Friday, August 20, 2010

The Dixie Chicks: Shut Up & Sing

You have the right to express yourself, just not in public

"Just so you know, we're on the good side with y'all. We do not want this war, this violence, and we're ashamed that the President of the United States is from Texas."

Those three sentences, spoken by Dixie Chicks vocalist Natalie Maines on stage in London on the eve of the 2003 invasion of Iraq, suddenly thrust the band - who were at the time one of, if not the, biggest acts in country - into a political maelstrom that saw them denounced as unpatriotic, vilified in the press, and even sent hate mail and death threats.

In the interest of full disclosure, I'll say now that I have no strong feelings one way or the other about the music of The Dixie Chicks. It's not that I don't like them, it's that prior to watching this film, I'd never listened to them.

"Shut Up and Sing", which begins as the band set out on their fateful 2003 Top of the World Tour, chronicles the backlash within the country community that Maines statement had , as well the toll that being pariahs had upon the band members themselves. Following them over three years, it gives the audience an unwavering insight into the lives of three women trapped in a whirlwind, but who eventually weather the storm together.

Given that she was the one who make "the comment", film devotes a lot of time to Natalie Maines, who became the focal point for much of the bile and hate aimed at the group. We even get to see, in one horrible moment, her reaction to receiving a death threat (one of many, no doubt). Over the course of the film, I fell a little bit in love with Maines, not because she's attractive (although she is) but because she is a strong, independent woman who spoke her mind and then refused to bow down when everyone told her to shut the hell up. Maines bears the slings and arrows of her detractors with bottomless grace, poise and a righteous anger that is best exemplified by her calling George Bush a "Dumb fuck" on camera.
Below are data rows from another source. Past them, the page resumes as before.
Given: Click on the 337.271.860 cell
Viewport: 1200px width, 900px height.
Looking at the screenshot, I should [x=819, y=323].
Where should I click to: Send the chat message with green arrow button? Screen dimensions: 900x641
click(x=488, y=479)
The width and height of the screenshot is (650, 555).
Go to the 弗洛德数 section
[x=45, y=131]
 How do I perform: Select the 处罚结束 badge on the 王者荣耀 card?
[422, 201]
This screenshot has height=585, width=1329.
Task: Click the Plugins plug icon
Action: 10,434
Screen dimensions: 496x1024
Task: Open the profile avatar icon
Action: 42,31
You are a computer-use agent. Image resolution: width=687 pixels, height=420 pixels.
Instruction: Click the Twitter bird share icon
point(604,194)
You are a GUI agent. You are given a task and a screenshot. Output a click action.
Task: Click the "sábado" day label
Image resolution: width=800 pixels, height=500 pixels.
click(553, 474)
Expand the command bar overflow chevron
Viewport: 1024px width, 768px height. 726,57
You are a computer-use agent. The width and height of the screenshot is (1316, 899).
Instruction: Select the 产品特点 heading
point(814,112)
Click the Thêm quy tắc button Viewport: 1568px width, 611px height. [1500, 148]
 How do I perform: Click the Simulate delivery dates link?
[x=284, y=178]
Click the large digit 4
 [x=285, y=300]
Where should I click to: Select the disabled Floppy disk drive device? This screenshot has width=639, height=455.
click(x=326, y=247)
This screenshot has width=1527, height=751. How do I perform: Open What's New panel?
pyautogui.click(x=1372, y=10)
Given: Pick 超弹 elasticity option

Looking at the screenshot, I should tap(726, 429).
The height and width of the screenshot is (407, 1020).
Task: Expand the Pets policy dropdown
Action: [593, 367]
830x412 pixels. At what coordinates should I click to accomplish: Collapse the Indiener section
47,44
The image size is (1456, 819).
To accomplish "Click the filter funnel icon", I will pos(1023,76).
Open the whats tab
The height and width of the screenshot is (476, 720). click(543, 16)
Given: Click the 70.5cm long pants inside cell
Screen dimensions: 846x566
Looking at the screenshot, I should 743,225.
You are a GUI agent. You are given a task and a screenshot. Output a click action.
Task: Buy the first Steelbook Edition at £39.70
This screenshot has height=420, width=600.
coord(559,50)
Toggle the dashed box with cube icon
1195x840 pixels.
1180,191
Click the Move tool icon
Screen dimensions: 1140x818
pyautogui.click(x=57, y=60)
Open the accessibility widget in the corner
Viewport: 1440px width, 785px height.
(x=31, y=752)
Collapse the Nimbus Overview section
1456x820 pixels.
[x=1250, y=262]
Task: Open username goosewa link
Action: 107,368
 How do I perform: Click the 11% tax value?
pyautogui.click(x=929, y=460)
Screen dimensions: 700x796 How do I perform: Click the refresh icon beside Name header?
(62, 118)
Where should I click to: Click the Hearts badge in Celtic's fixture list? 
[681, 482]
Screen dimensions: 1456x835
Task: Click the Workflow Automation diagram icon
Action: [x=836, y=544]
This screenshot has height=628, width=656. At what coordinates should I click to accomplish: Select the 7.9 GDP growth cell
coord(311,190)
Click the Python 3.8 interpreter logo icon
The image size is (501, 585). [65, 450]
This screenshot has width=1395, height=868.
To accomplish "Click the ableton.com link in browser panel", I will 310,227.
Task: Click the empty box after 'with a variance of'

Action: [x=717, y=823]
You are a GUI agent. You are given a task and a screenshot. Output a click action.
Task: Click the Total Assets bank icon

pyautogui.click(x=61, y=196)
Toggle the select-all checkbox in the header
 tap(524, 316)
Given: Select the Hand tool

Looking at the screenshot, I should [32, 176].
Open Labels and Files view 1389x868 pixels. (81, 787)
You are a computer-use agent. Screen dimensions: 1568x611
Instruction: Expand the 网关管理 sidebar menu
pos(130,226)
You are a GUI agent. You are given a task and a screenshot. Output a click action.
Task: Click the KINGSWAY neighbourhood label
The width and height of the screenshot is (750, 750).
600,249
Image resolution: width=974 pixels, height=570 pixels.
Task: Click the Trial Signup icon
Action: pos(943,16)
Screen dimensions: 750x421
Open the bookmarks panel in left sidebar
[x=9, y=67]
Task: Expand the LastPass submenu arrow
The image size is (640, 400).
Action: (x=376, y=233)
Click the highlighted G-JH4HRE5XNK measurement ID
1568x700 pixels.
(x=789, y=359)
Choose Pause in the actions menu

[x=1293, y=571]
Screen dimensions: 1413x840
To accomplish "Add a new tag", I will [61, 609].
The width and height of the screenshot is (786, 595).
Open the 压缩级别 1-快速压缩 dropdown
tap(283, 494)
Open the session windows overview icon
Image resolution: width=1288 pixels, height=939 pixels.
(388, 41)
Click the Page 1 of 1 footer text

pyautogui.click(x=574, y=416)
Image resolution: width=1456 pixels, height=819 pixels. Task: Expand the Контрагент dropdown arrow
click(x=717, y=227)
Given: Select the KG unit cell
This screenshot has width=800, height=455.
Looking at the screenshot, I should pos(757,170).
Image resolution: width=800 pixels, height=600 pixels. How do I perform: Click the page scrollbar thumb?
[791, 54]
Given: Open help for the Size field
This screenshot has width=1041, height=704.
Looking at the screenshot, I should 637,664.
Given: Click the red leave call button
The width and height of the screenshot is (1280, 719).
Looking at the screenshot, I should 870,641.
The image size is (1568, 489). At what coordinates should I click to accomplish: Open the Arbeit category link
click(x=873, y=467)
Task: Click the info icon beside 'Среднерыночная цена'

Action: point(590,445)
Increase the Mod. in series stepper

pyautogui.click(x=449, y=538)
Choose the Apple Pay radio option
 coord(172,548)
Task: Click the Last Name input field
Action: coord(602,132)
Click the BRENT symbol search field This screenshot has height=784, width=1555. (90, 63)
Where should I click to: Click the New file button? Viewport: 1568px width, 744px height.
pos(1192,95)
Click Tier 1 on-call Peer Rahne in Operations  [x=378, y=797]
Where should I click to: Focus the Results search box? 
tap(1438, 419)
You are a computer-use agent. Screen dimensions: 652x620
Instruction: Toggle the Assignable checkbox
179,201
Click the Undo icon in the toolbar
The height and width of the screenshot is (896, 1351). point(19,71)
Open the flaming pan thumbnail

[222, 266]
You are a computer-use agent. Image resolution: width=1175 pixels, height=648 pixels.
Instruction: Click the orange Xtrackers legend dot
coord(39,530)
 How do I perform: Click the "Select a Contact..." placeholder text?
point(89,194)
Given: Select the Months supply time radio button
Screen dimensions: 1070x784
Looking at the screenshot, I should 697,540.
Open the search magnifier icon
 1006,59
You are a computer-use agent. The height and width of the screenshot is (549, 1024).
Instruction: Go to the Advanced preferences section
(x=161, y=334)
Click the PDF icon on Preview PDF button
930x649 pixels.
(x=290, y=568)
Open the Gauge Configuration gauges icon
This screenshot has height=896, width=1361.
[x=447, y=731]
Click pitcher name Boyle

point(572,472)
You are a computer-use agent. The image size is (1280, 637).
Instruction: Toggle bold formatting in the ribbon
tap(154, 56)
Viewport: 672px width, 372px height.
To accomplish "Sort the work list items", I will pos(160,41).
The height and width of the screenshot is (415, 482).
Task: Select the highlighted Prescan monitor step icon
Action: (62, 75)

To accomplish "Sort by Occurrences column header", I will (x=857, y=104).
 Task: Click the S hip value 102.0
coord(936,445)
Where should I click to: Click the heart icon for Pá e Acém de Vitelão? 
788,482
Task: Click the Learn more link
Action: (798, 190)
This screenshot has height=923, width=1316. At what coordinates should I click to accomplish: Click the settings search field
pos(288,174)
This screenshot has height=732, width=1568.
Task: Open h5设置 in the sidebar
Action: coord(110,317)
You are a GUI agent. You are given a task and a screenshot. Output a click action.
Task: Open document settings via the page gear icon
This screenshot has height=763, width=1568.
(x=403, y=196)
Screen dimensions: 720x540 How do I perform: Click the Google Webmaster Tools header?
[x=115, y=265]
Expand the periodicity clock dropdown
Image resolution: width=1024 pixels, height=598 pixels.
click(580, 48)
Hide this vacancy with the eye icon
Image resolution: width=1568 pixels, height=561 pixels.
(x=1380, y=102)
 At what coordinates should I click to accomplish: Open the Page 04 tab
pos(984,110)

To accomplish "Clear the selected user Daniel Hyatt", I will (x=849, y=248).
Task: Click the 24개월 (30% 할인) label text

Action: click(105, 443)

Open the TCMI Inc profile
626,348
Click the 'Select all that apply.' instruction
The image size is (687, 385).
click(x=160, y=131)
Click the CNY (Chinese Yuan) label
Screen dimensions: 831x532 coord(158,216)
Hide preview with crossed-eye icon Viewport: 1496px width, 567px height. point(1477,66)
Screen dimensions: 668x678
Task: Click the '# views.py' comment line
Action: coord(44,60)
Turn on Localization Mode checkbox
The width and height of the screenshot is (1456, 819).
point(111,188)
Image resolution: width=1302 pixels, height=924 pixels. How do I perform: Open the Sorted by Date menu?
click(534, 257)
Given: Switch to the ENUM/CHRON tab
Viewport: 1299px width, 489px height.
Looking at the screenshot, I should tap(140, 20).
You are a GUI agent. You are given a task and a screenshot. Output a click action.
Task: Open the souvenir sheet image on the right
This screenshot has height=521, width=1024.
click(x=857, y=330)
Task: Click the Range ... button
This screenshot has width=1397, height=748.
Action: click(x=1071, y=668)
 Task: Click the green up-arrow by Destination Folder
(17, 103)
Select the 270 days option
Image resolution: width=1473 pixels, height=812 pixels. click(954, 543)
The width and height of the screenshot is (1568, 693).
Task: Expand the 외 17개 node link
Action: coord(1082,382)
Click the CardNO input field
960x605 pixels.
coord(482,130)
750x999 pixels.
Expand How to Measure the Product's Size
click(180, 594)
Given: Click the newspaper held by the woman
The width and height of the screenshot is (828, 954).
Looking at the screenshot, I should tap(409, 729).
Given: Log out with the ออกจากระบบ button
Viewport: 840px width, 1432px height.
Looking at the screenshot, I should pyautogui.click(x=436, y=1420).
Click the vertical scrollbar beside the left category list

More importantly, though, the film shows us how The Dixies Chicks is a much a family as it is a band. The film jumps between 2003 and 2005/6, during the recording of their multi-Grammy winning album, Taking The Long Way, showing us that whilst they can put some distance between themselves and the comment, they are inextricably linked to it and are now different people for having gone through that together. As we see Emily Robison give birth to twins, whilst her bandmates sit with her in the delivery room, we get a real sense of the love they feel for each other. Elsewhere, we see the Chicks hanging out together backstage, joking around and being ordinary people caught in an extraordinary situation. It's impossible not to feel for them as they try to figure out how to navigate the treacherous waters they have stumbled into.

Of course, we don't need proof that they love each other; the fact that the band stayed together is proof enough. Even though it was Maines that made the comment, Emily Robison and Martie Maguire never abandon her to take the blame all by herself. They stand by her through it all, and in an incredibly moving interview towards the end of the film, Robison cries as she says that she would happily quit if it meant that Maines wouldn't feel guilty anymore about putting her friends through that. It's a beautiful moment that encapsulates all the warmth and love these women have for each other, a love that allowed them to overcome an event that could have destroyed them. As much as it's an anthropological document about a very specific point in America's recent history, it's a film about friendship and the ties that bind us all together, and that help us get through life.

I didn't care about the Dixie Chicks' music going in, but I'll be damned if I didn't care about them as people by the end.